Aston Martin: We're investigating our power unit supply

Aston Martin: We’re investigating our power unit supply

Aston Martin: We're investigating our power unit supply

In their second year under the Aston Martin moniker, the British Formula 1 team are contemplating producing their power units inhouse in the future.

The team rose from the ashes of Force India back in 2019, after being bought by the Lawrence Stroll-lead consortium becoming Racing Point for 2019 and 2020 before their major rebranding into Aston Martin for 2021, and have been sourcing their power units from Mercedes, the benchmark of the Turbo Hybrid era.

As Racing Point, the team cloned the Title-winning 2019 Mercedes F1 car for the 2020 season, producing the RP20, that yielded fourth in the Constructors’ Standings that year.

Ever since the Stroll takeover, the team has been pushing ahead with major investments, aiming at making the the midfield team a Title contender over a five-year plan, 2022 being the second year of this plan.
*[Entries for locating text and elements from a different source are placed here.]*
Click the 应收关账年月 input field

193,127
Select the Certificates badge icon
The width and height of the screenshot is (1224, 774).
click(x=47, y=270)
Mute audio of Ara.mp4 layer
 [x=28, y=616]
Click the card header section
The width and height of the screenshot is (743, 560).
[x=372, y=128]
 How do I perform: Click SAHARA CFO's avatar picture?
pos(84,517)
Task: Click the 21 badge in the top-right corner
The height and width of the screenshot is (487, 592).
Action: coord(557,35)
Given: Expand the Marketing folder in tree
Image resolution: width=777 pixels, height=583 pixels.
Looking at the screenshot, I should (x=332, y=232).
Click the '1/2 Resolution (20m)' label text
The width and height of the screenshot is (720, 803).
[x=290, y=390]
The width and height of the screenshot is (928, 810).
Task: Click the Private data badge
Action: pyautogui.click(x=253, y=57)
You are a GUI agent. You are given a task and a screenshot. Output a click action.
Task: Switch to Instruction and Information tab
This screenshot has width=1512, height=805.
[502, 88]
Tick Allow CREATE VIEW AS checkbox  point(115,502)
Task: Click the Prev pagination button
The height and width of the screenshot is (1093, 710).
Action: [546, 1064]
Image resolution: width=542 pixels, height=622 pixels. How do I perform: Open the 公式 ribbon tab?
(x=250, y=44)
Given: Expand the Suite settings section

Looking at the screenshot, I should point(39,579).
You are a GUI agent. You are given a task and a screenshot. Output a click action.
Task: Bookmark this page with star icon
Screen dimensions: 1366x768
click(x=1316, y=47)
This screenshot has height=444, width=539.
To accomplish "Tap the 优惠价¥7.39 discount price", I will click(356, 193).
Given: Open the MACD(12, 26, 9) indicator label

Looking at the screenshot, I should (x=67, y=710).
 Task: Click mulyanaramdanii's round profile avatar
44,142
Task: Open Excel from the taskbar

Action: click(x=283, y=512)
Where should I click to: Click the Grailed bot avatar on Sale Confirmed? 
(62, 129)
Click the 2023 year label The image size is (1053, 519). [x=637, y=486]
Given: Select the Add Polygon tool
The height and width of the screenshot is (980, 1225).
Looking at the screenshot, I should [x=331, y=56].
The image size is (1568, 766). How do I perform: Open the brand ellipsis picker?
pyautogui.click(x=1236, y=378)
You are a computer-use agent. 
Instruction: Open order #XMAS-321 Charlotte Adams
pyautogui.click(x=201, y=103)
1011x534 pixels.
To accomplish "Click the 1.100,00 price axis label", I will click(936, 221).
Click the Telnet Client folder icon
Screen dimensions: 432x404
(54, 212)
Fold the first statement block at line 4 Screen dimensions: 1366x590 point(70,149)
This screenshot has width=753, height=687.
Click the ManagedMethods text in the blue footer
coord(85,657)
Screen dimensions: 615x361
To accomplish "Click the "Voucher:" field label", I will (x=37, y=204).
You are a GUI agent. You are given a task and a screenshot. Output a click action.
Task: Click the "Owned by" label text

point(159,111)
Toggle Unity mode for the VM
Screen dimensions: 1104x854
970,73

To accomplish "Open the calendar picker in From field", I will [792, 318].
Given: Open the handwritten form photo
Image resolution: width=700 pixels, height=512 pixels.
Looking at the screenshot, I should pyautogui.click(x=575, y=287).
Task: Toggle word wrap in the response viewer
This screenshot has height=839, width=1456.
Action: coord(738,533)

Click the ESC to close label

Aston Martin ambitions driving the power unit discussions

The team’s Chief Technical Officer, Andre Green, claims that an F1 outfit with their ambitions are bound to discuss the option of building their own power units at some point.

“I think going forward with our ambitions, we’re definitely investigating our power unit supply in the long-term,” Green told F1’s official website.

“2026 is mooted as a new power unit regulation and I think, as a team, we’d love to be involved,” he added.

Aston Martin have signed a long term partnership with Saudi Arabian state-owned energy giant Aramco, back in January, with Aramco becoming a the team’s title sponsor from 2022 onwards.

Green commented: “We have Aramco now involved as a sponsor and I think conversations going forward in the next few years… we’ll see.

“For sure we’ll be looking at it in great detail and understanding whether there is a benefit to it in that direction,” the Aston Martin engineer concluded.

Aston Martin had a tough 2021 season, with their first car under their new name, the low-rake AMR21, an evolution of the Mercedes-inspired RP20 suffered with the floor regulations that year, the team unable to recover and finishing seventh in the Constructors’ Championship.

The team’s 2022 F1 car, the AMR22, has been built with the least influence from Mercedes, making it the first real test for the team’s technical ability, especially as they have been historically known for their ability to punch way over their weight.